Partnerships and innovations will be vital to scaling-up the availability of affordable housing across Canada, panellists speaking at the Toronto Real Estate Forum (TREF) said.
As demand for affordable housing has surged across much of the country, industry experts at the Dec. 3-4 event in Toronto discussed how the private and public sectors can introduce more supply.
During a presentation about the role of Build Canada Homes (BCH), the newly formed Crown corporation, its CEO Ana Bailão emphasized how it will serve as an industry partner to catalyze the “industrialization of how we build housing” and “modern methods of construction.”
Innovation on technology, regulations and business models were identified by a separate panel on scaling affordable housing.
“The thinking that we need to solve this problem has to be very different than the thinking that was used when we created this problem,” George Carras, the founder and CEO of Toronto-based R-LABS Canada Inc., said.
If investment to boost affordable housing supply is not increased, the consequences will be dire, Bailão warned.
“How much are we going to spend on people if we don’t have the transitional housing that we need, and people clogging our (emergency rooms) instead of being housed properly?” she said in response to a question from fellow panellist Michael Brooks, CEO of REALPAC.
The Build Canada Homes mandate
BCH was created to deliver “a new way to deliver housing,” Bailão said.
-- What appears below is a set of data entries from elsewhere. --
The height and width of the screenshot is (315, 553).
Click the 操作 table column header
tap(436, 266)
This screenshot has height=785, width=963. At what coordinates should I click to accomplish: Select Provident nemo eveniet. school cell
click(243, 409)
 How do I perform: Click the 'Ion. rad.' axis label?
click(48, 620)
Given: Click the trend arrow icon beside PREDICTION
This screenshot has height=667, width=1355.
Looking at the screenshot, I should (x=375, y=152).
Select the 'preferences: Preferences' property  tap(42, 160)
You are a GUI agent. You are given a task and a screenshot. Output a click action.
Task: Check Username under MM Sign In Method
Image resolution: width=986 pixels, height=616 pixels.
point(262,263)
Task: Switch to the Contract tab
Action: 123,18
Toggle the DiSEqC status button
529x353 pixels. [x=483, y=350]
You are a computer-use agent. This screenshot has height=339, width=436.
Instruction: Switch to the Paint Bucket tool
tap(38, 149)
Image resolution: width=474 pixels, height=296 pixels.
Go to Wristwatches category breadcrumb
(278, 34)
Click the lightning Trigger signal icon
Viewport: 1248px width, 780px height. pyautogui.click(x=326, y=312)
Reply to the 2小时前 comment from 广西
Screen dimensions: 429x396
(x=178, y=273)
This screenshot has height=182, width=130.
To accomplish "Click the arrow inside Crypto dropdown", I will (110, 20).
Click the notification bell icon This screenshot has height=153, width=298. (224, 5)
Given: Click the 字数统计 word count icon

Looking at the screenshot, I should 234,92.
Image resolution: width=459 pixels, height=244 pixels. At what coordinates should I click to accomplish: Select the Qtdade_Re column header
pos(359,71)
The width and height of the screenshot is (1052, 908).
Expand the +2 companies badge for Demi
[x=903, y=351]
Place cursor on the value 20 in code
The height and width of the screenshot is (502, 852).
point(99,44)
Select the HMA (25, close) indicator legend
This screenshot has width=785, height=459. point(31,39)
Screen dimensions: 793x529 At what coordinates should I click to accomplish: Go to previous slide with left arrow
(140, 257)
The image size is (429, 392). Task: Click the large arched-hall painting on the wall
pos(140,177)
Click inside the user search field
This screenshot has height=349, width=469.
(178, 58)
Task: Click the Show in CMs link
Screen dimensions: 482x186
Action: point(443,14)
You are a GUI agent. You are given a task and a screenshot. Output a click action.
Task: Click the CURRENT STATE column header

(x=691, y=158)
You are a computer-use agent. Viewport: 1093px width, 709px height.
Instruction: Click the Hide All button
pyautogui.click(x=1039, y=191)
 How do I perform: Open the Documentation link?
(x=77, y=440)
Private players are unlikely to produce “deeper affordable” housing, so the agency is focusing on facilitating these forms through partnerships with both the for-profit and non-profit sectors.
The Crown corporation defines affordable housing as “spending less than 30 per cent of a household's before-tax income on housing costs.”
“We can come in with equity... we can come in with grants, we can come in with guarantees, we can come in with loans,” Bailão said, summarizing some of its potential contributions.
The intent is to create a project pipeline and de-risk projects, allowing for factories that can build housing cheaper and faster.
To create internal capacity, BCH will first look at projects that can start construction within the next 12 months. Ultimately, BCH looks to create a portfolio approach to establish a project pipeline, Bailão explained. “The certainty of the funding is extremely important.”
BHC will consider innovation in the projects it supports, and has already received proposals for new financial models and use of mass timber.
Brooks asked Bailão how BHC will make manufactured housing viable, against industry concerns such as needing a “big subdivision’s-worth of demand.” She replied BHC will identify roadblocks in the sector, such as how off-site construction is financed, and work with the federal government to remove the barriers.
Sharing, collaboration critical to efforts
To scale up the creation of high-quality and climate-resilient affordable housing in Canada, Aled ab Iorwerth, the deputy chief economist of the Canada Mortgage and Housing Corporation, suggested standardization of regulations based on a proper cost-benefit analysis.
He also noted the need for greater digitization and technology adoption to achieve scale.
New business models will be needed to instill confidence, said Deana Grinnell, the executive vice-president of real estate at the Canada Lands Company. Risk-sharing will be critical to support the large, upfront investments needed to boost affordable housing supply, she said.
Canada will need an innovation policy framework to incentivizes early adoption when novel solutions are presented, Carras suggested. If a property owner has the opportunity to intensify a site with four units, with the local government’s blessing, “then we’ll get that behaviour to go.”
Collaboration and partnerships are key to introducing more affordable housing by reducing risks, Jeremy Reeds, the president of Ottawa- and Toronto-based Windmill Developments, said.
Windmill, for example, is sharing its insights on using geothermal energy in buildings with industry peers. Now it is far more common to see buildings tap into this energy source, he said.
“The only way the industry is going to keep changing is if we keep sharing everything that we learn through these pains, what works, what doesn’t work,” Reeds said.
With greater attention put on factory-built homes to address Canada’s housing situation, new project financing models will also be required, Carras said. In Canada, the housing sector is used to financing models with low overhead costs and high project costs. By contrast, factory-built housing demands high fixed costs, but low output costs.
To bridge the gap, R-LABS arranged for three Canadian banks and one Swedish bank to discuss how a change of mindset could be achieved.
“I think we’re in the early innings of some of this novel innovation, and it’s coming in all different places, and the business model is the ballgame,” Carras said.